═════ Material for the task
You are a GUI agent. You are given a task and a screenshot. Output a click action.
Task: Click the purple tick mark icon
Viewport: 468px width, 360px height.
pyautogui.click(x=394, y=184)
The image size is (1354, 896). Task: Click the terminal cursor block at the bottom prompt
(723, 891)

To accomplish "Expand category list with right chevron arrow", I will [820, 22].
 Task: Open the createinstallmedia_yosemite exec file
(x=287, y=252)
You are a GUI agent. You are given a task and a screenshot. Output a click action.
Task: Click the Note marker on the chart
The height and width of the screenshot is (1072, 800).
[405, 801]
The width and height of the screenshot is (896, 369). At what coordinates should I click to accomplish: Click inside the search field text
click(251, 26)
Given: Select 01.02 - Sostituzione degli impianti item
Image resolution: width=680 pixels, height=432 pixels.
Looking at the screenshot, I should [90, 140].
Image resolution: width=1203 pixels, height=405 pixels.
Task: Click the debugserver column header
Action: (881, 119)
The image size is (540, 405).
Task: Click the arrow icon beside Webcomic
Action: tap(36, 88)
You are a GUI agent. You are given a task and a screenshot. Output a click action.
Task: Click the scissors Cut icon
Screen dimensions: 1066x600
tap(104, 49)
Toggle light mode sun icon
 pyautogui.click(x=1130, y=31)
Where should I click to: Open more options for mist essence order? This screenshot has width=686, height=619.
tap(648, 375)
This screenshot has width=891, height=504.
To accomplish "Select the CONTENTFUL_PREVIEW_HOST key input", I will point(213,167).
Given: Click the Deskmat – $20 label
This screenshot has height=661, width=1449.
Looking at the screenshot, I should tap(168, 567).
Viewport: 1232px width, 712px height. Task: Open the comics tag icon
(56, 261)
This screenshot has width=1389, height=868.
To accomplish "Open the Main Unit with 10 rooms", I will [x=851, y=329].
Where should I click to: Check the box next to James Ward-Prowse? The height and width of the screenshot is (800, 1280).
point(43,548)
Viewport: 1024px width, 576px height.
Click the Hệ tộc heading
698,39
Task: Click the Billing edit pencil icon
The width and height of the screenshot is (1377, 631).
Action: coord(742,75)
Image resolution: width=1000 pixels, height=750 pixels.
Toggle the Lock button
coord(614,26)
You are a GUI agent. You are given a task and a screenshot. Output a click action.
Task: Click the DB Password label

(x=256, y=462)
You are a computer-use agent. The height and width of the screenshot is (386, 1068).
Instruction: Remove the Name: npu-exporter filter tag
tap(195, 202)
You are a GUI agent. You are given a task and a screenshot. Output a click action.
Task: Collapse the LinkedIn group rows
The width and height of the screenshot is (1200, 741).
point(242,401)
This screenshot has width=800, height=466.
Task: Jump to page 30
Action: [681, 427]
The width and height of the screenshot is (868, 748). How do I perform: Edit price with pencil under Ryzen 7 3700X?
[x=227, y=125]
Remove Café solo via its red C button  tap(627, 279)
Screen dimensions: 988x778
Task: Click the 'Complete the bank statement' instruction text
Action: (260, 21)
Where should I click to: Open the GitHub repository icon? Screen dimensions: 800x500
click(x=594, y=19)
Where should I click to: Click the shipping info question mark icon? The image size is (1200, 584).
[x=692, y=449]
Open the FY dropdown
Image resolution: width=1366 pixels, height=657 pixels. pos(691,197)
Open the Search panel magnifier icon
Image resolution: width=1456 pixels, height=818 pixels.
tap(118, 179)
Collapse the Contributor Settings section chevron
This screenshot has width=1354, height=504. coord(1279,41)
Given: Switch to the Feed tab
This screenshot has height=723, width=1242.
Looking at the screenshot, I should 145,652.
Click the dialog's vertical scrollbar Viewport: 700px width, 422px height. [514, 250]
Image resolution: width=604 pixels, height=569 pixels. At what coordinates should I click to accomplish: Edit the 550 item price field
══════════
In full and word for word, output the entries.

You are a GUI agent. You are given a task and a screenshot. Output a click action.
Task: Click the purple tick mark icon
Viewport: 468px width, 360px height.
pyautogui.click(x=394, y=184)
The image size is (1354, 896). Task: Click the terminal cursor block at the bottom prompt
(723, 891)

To accomplish "Expand category list with right chevron arrow", I will [820, 22].
 Task: Open the createinstallmedia_yosemite exec file
(x=287, y=252)
You are a GUI agent. You are given a task and a screenshot. Output a click action.
Task: Click the Note marker on the chart
The height and width of the screenshot is (1072, 800).
[405, 801]
The width and height of the screenshot is (896, 369). At what coordinates should I click to accomplish: Click inside the search field text
click(251, 26)
Given: Select 01.02 - Sostituzione degli impianti item
Image resolution: width=680 pixels, height=432 pixels.
Looking at the screenshot, I should [90, 140].
Image resolution: width=1203 pixels, height=405 pixels.
Task: Click the debugserver column header
Action: (881, 119)
The image size is (540, 405).
Task: Click the arrow icon beside Webcomic
Action: tap(36, 88)
You are a GUI agent. You are given a task and a screenshot. Output a click action.
Task: Click the scissors Cut icon
Screen dimensions: 1066x600
tap(104, 49)
Toggle light mode sun icon
 pyautogui.click(x=1130, y=31)
Where should I click to: Open more options for mist essence order? This screenshot has width=686, height=619.
tap(648, 375)
This screenshot has width=891, height=504.
To accomplish "Select the CONTENTFUL_PREVIEW_HOST key input", I will point(213,167).
Given: Click the Deskmat – $20 label
This screenshot has height=661, width=1449.
Looking at the screenshot, I should tap(168, 567).
Viewport: 1232px width, 712px height. Task: Open the comics tag icon
(56, 261)
This screenshot has width=1389, height=868.
To accomplish "Open the Main Unit with 10 rooms", I will [x=851, y=329].
Where should I click to: Check the box next to James Ward-Prowse? The height and width of the screenshot is (800, 1280).
point(43,548)
Viewport: 1024px width, 576px height.
Click the Hệ tộc heading
698,39
Task: Click the Billing edit pencil icon
The width and height of the screenshot is (1377, 631).
Action: coord(742,75)
Image resolution: width=1000 pixels, height=750 pixels.
Toggle the Lock button
coord(614,26)
You are a GUI agent. You are given a task and a screenshot. Output a click action.
Task: Click the DB Password label

(x=256, y=462)
You are a computer-use agent. The height and width of the screenshot is (386, 1068).
Instruction: Remove the Name: npu-exporter filter tag
tap(195, 202)
You are a GUI agent. You are given a task and a screenshot. Output a click action.
Task: Collapse the LinkedIn group rows
The width and height of the screenshot is (1200, 741).
point(242,401)
This screenshot has width=800, height=466.
Task: Jump to page 30
Action: [681, 427]
The width and height of the screenshot is (868, 748). How do I perform: Edit price with pencil under Ryzen 7 3700X?
[x=227, y=125]
Remove Café solo via its red C button  tap(627, 279)
Screen dimensions: 988x778
Task: Click the 'Complete the bank statement' instruction text
Action: (260, 21)
Where should I click to: Open the GitHub repository icon? Screen dimensions: 800x500
click(x=594, y=19)
Where should I click to: Click the shipping info question mark icon? The image size is (1200, 584).
[x=692, y=449]
Open the FY dropdown
Image resolution: width=1366 pixels, height=657 pixels. pos(691,197)
Open the Search panel magnifier icon
Image resolution: width=1456 pixels, height=818 pixels.
tap(118, 179)
Collapse the Contributor Settings section chevron
This screenshot has width=1354, height=504. coord(1279,41)
Given: Switch to the Feed tab
This screenshot has height=723, width=1242.
Looking at the screenshot, I should 145,652.
Click the dialog's vertical scrollbar Viewport: 700px width, 422px height. [514, 250]
Image resolution: width=604 pixels, height=569 pixels. At what coordinates should I click to accomplish: Edit the 550 item price field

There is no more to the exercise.